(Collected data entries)
============
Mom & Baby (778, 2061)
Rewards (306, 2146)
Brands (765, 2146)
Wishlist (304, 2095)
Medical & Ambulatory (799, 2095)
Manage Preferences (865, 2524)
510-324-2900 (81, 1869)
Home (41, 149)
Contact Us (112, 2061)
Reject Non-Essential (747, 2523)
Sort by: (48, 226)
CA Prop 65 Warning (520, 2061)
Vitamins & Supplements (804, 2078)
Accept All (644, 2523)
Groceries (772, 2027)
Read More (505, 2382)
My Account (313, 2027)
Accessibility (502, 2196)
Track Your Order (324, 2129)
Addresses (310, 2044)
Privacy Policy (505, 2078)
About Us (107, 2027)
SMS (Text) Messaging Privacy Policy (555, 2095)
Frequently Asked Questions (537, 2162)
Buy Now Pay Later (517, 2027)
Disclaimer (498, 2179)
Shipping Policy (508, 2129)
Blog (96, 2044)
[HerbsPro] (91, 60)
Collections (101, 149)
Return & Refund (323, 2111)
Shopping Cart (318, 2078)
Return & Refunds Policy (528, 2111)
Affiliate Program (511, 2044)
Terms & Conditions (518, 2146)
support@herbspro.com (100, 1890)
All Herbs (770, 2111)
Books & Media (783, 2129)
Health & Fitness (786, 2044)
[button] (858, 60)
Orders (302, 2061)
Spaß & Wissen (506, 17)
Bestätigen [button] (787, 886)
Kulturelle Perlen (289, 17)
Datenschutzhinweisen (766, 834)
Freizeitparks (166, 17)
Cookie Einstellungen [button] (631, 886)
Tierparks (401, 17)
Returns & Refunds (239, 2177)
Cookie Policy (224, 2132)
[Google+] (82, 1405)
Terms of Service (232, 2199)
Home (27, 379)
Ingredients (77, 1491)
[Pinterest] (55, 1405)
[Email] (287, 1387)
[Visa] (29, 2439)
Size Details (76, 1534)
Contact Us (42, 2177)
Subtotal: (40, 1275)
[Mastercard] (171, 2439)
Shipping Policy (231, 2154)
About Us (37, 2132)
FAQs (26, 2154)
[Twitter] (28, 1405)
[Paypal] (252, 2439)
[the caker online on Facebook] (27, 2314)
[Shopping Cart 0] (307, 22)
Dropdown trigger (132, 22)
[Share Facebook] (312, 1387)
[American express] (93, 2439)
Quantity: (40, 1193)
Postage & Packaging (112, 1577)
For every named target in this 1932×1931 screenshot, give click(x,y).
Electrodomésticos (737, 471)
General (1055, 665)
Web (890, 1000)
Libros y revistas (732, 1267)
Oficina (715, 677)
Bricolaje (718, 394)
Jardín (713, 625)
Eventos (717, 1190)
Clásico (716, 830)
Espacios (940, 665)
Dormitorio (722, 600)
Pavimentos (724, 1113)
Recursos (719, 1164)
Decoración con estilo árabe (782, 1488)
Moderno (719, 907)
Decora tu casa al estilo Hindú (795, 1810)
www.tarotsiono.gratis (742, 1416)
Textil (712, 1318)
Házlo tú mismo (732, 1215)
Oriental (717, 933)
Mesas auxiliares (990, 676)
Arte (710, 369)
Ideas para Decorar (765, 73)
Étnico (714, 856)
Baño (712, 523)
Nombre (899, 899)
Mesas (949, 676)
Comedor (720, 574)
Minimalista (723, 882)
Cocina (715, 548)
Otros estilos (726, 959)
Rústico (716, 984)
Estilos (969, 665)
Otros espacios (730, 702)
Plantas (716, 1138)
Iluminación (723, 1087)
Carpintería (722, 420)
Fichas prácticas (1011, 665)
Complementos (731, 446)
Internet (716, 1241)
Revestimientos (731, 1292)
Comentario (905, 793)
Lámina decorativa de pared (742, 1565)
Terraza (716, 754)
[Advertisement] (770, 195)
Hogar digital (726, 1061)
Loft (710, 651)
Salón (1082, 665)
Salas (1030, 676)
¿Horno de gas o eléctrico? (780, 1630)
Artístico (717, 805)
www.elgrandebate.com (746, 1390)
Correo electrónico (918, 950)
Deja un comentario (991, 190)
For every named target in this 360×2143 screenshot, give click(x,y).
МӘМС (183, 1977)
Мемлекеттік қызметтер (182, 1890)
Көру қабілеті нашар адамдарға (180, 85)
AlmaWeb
============
§ Directions for this task: Beginning of the records through the line with "For every named target in this 1932×1931": return that span exactly and stop there.

§ Result for this exercise:
Mom & Baby (778, 2061)
Rewards (306, 2146)
Brands (765, 2146)
Wishlist (304, 2095)
Medical & Ambulatory (799, 2095)
Manage Preferences (865, 2524)
510-324-2900 (81, 1869)
Home (41, 149)
Contact Us (112, 2061)
Reject Non-Essential (747, 2523)
Sort by: (48, 226)
CA Prop 65 Warning (520, 2061)
Vitamins & Supplements (804, 2078)
Accept All (644, 2523)
Groceries (772, 2027)
Read More (505, 2382)
My Account (313, 2027)
Accessibility (502, 2196)
Track Your Order (324, 2129)
Addresses (310, 2044)
Privacy Policy (505, 2078)
About Us (107, 2027)
SMS (Text) Messaging Privacy Policy (555, 2095)
Frequently Asked Questions (537, 2162)
Buy Now Pay Later (517, 2027)
Disclaimer (498, 2179)
Shipping Policy (508, 2129)
Blog (96, 2044)
[HerbsPro] (91, 60)
Collections (101, 149)
Return & Refund (323, 2111)
Shopping Cart (318, 2078)
Return & Refunds Policy (528, 2111)
Affiliate Program (511, 2044)
Terms & Conditions (518, 2146)
support@herbspro.com (100, 1890)
All Herbs (770, 2111)
Books & Media (783, 2129)
Health & Fitness (786, 2044)
[button] (858, 60)
Orders (302, 2061)
Spaß & Wissen (506, 17)
Bestätigen [button] (787, 886)
Kulturelle Perlen (289, 17)
Datenschutzhinweisen (766, 834)
Freizeitparks (166, 17)
Cookie Einstellungen [button] (631, 886)
Tierparks (401, 17)
Returns & Refunds (239, 2177)
Cookie Policy (224, 2132)
[Google+] (82, 1405)
Terms of Service (232, 2199)
Home (27, 379)
Ingredients (77, 1491)
[Pinterest] (55, 1405)
[Email] (287, 1387)
[Visa] (29, 2439)
Size Details (76, 1534)
Contact Us (42, 2177)
Subtotal: (40, 1275)
[Mastercard] (171, 2439)
Shipping Policy (231, 2154)
About Us (37, 2132)
FAQs (26, 2154)
[Twitter] (28, 1405)
[Paypal] (252, 2439)
[the caker online on Facebook] (27, 2314)
[Shopping Cart 0] (307, 22)
Dropdown trigger (132, 22)
[Share Facebook] (312, 1387)
[American express] (93, 2439)
Quantity: (40, 1193)
Postage & Packaging (112, 1577)
For every named target in this 1932×1931 screenshot, give click(x,y).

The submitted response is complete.